── Extracted material
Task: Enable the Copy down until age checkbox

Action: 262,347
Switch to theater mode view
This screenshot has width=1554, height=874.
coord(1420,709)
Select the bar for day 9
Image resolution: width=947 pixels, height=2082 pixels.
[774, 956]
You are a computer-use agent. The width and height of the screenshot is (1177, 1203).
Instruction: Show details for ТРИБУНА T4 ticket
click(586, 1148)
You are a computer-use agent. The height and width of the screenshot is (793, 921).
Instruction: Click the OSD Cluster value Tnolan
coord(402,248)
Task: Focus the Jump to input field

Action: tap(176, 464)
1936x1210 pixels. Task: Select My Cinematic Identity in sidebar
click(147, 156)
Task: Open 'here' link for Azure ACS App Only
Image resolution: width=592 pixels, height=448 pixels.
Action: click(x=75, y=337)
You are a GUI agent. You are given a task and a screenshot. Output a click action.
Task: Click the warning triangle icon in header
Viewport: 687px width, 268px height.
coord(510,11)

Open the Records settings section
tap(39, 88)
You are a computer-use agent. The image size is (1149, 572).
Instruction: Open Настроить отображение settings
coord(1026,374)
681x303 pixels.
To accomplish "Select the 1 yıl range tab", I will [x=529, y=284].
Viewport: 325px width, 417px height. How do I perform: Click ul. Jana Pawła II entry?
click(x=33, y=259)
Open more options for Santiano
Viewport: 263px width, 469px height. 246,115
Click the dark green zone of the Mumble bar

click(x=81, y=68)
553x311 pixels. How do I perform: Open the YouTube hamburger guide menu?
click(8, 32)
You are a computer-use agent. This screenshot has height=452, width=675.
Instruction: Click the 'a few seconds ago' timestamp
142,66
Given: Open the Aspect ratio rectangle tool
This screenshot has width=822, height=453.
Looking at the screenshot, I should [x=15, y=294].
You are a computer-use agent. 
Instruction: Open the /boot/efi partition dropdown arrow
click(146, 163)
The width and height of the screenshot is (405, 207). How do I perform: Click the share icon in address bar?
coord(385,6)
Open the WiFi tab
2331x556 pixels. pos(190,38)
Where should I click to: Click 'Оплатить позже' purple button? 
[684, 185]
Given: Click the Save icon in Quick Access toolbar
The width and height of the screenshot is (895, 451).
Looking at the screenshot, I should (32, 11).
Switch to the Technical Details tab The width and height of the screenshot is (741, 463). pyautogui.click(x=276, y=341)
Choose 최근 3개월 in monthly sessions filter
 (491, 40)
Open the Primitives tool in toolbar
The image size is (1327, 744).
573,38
────
Please repeat the records above line for line, with no changes.

→ Correct answer:
Task: Enable the Copy down until age checkbox

Action: 262,347
Switch to theater mode view
This screenshot has width=1554, height=874.
coord(1420,709)
Select the bar for day 9
Image resolution: width=947 pixels, height=2082 pixels.
[774, 956]
You are a computer-use agent. The width and height of the screenshot is (1177, 1203).
Instruction: Show details for ТРИБУНА T4 ticket
click(586, 1148)
You are a computer-use agent. The height and width of the screenshot is (793, 921).
Instruction: Click the OSD Cluster value Tnolan
coord(402,248)
Task: Focus the Jump to input field

Action: tap(176, 464)
1936x1210 pixels. Task: Select My Cinematic Identity in sidebar
click(147, 156)
Task: Open 'here' link for Azure ACS App Only
Image resolution: width=592 pixels, height=448 pixels.
Action: click(x=75, y=337)
You are a GUI agent. You are given a task and a screenshot. Output a click action.
Task: Click the warning triangle icon in header
Viewport: 687px width, 268px height.
coord(510,11)

Open the Records settings section
tap(39, 88)
You are a computer-use agent. The image size is (1149, 572).
Instruction: Open Настроить отображение settings
coord(1026,374)
681x303 pixels.
To accomplish "Select the 1 yıl range tab", I will [x=529, y=284].
Viewport: 325px width, 417px height. How do I perform: Click ul. Jana Pawła II entry?
click(x=33, y=259)
Open more options for Santiano
Viewport: 263px width, 469px height. 246,115
Click the dark green zone of the Mumble bar

click(x=81, y=68)
553x311 pixels. How do I perform: Open the YouTube hamburger guide menu?
click(8, 32)
You are a computer-use agent. This screenshot has height=452, width=675.
Instruction: Click the 'a few seconds ago' timestamp
142,66
Given: Open the Aspect ratio rectangle tool
This screenshot has width=822, height=453.
Looking at the screenshot, I should [x=15, y=294].
You are a computer-use agent. 
Instruction: Open the /boot/efi partition dropdown arrow
click(146, 163)
The width and height of the screenshot is (405, 207). How do I perform: Click the share icon in address bar?
coord(385,6)
Open the WiFi tab
2331x556 pixels. pos(190,38)
Where should I click to: Click 'Оплатить позже' purple button? 
[684, 185]
Given: Click the Save icon in Quick Access toolbar
The width and height of the screenshot is (895, 451).
Looking at the screenshot, I should (32, 11).
Switch to the Technical Details tab The width and height of the screenshot is (741, 463). pyautogui.click(x=276, y=341)
Choose 최근 3개월 in monthly sessions filter
 (491, 40)
Open the Primitives tool in toolbar
The image size is (1327, 744).
573,38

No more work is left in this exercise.